Exercise directions: Starting at the line that contains "Where should I" and ending at the last line of the material, recast those lines as a numbered list, skipping any blank lines and leaving out the pictures.

Data supplied:
## Begin

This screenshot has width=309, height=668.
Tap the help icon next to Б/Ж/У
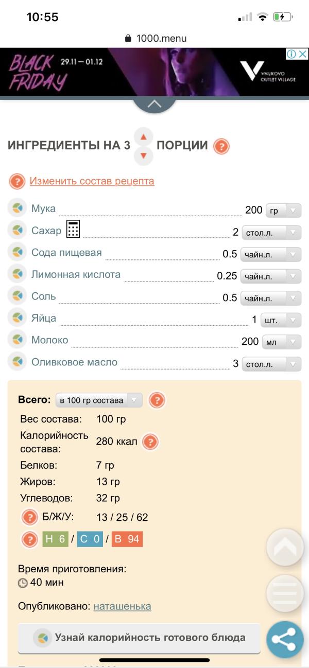(30, 517)
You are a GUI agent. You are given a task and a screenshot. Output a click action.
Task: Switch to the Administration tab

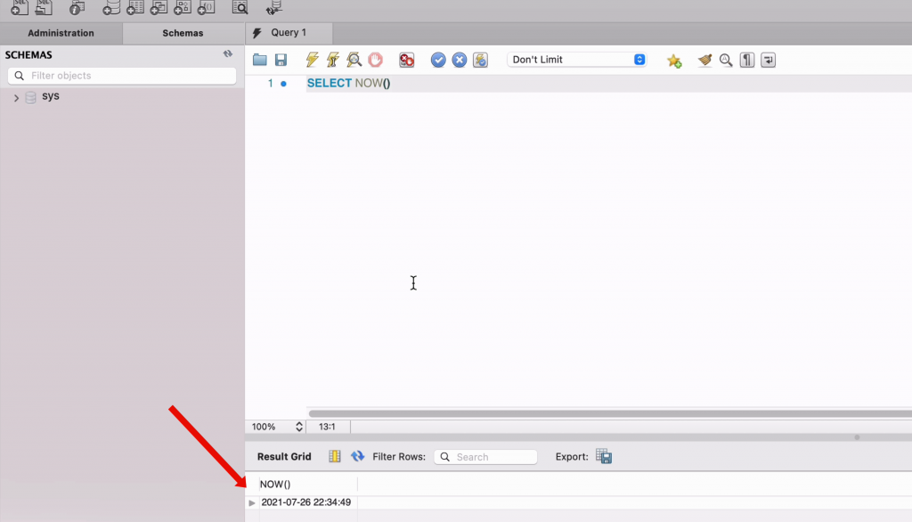(61, 33)
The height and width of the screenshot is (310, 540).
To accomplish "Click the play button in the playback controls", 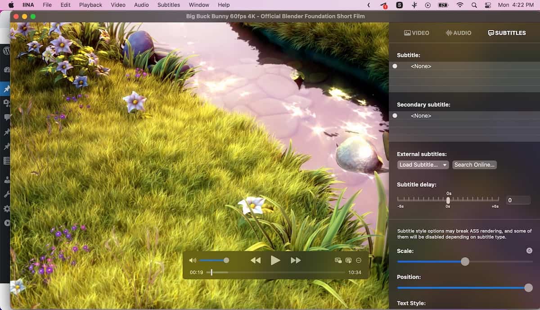I will click(x=275, y=260).
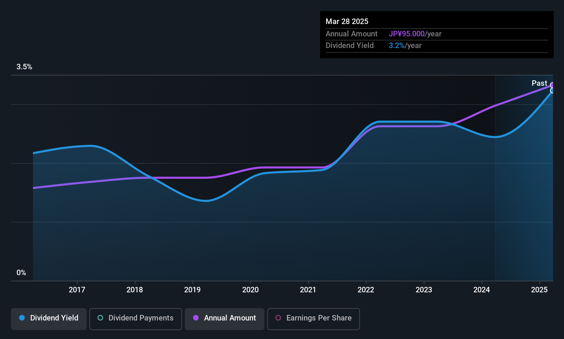Click the blue Dividend Yield legend dot
Image resolution: width=564 pixels, height=339 pixels.
click(22, 318)
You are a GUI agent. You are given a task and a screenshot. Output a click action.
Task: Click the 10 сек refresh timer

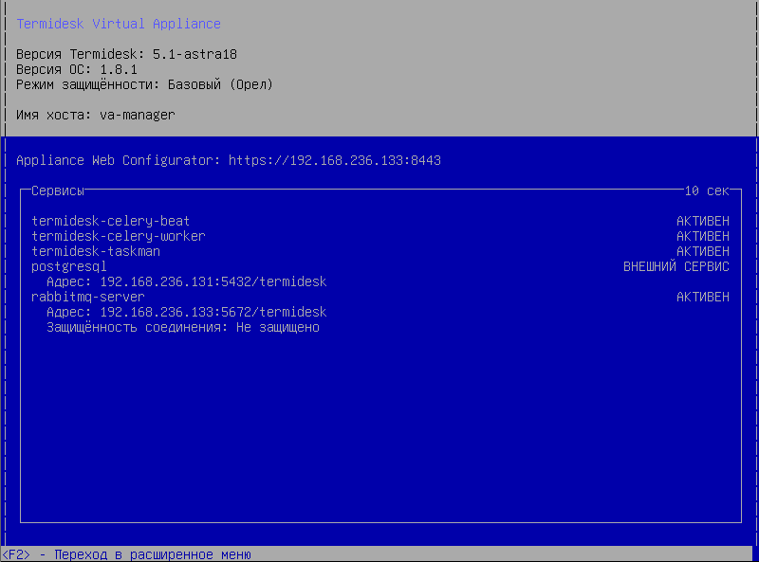point(706,190)
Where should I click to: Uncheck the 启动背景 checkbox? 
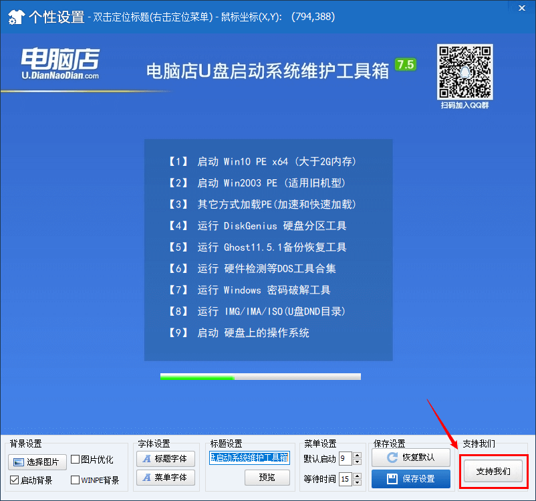pos(14,480)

## End

Complete response:
1. Where should I click to: Uncheck the 启动背景 checkbox? 
2. pos(14,480)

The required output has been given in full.